Red Pens, based in Minneapolis, are Hamilton on guitar and lead vocals and Laura F. Bennett on drums and backing vocals. “Hung Out” is the lead track from Reasons, their full-length debut, which was self-released in June ’09 and then re-released by Grain Belt Records in the fall. Thanks to Largehearted Boy for the head’s up.

Free and legal MP3: Surfer Blood(instantly engaging, unusually constructed)

“Floating Vibes” – Surfer Blood

“Floating Vibes” has that deep guitar thing going right away, which I always find gratifying. And which always makes me wonder why rock’n’roll has so consistently (and, to my ears, stupidly) glorified the sound of a wailing guitar played so high up on the neck that there’s no room left for the guitarist’s fingers. I’ll take the robust, thoughtful tremor of the lowest register over screechy wails any day. And check out the countervailing seventh notes that begin appearing at 0:20, floating with offhand precision above the darker sound, the quasi-dissonance of that interval perking the ear up in a most welcome and curious way. This song is pretty great before singer John Paul Pitts–known merely as JP–opens his mouth.

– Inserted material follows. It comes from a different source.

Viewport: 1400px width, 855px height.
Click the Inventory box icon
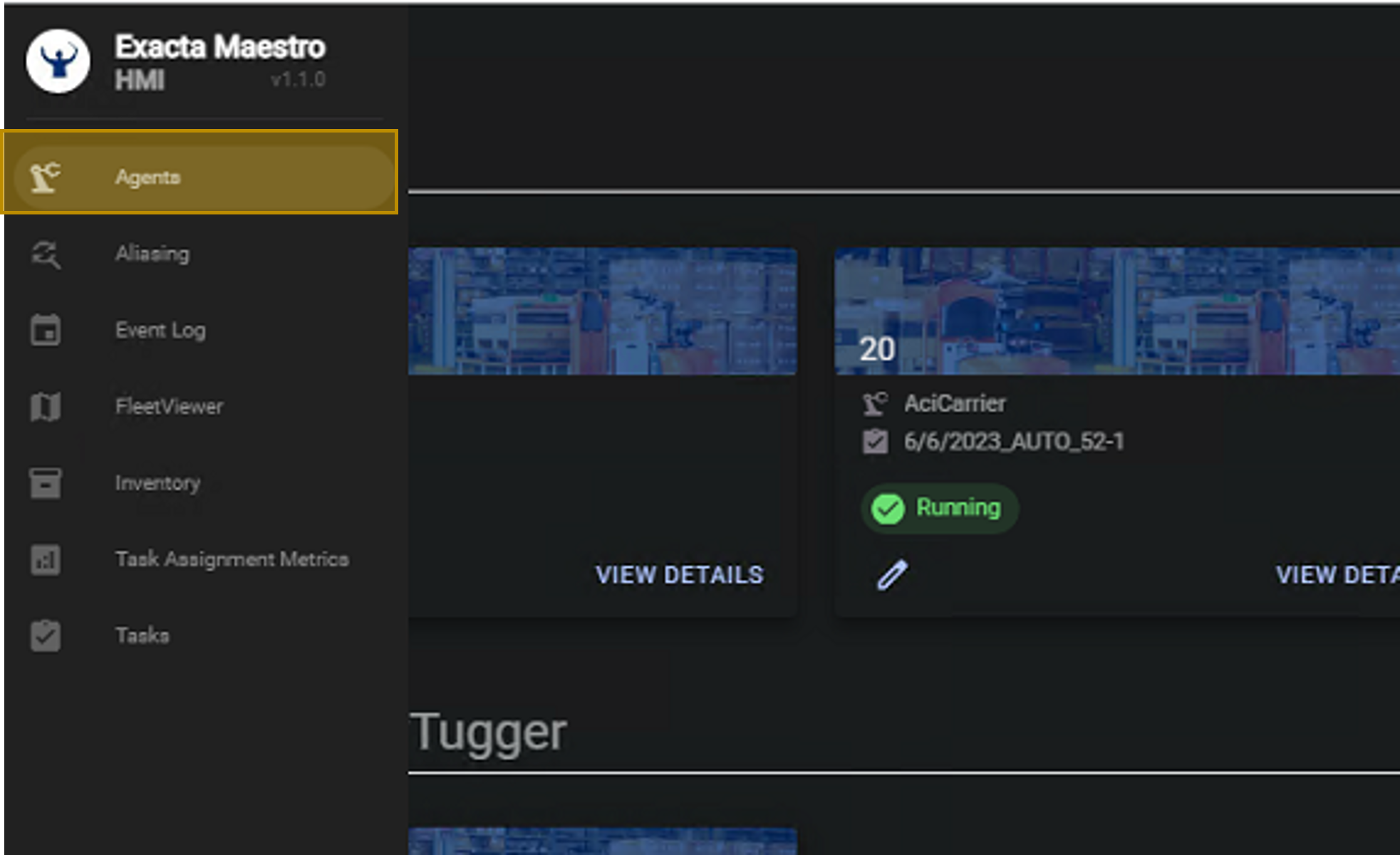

And it gets better. The basic guitar refrain of the introduction becomes the verse melody, with the seventh-note question marks now removed, giving the melody a newly grounded sense of certainty. The harmonies that accompany the melody the second time through (1:00) are subtle and ingenious–the harmony voice is pretty much singing one note–and solidify the melodic construction so firmly that the song never returns to it. It turns out that for all its easy-going tunefulness, “Floating Vibes” is subversive with respect to form: there is no standard chorus and no verse that repeats throughout the song. Rather, there are three different verse melodies, separated by instrumental breaks. The first is the one rooted in the introduction, the second is introduced at an instrumental break at 1:16, and the third (2:35) is a kind of mash-up of the first two. The final instrumental section moves onto yet another melody and features a violin, as unexpected as it is effective.

Surfer Blood is a quintet of non-surfers from West Palm Beach. “Floating Vibes” is the lead track from Astro Coast, the band’s debut, slated for released in January on Brooklyn-based Kanine Records. MP3 via Pitchfork.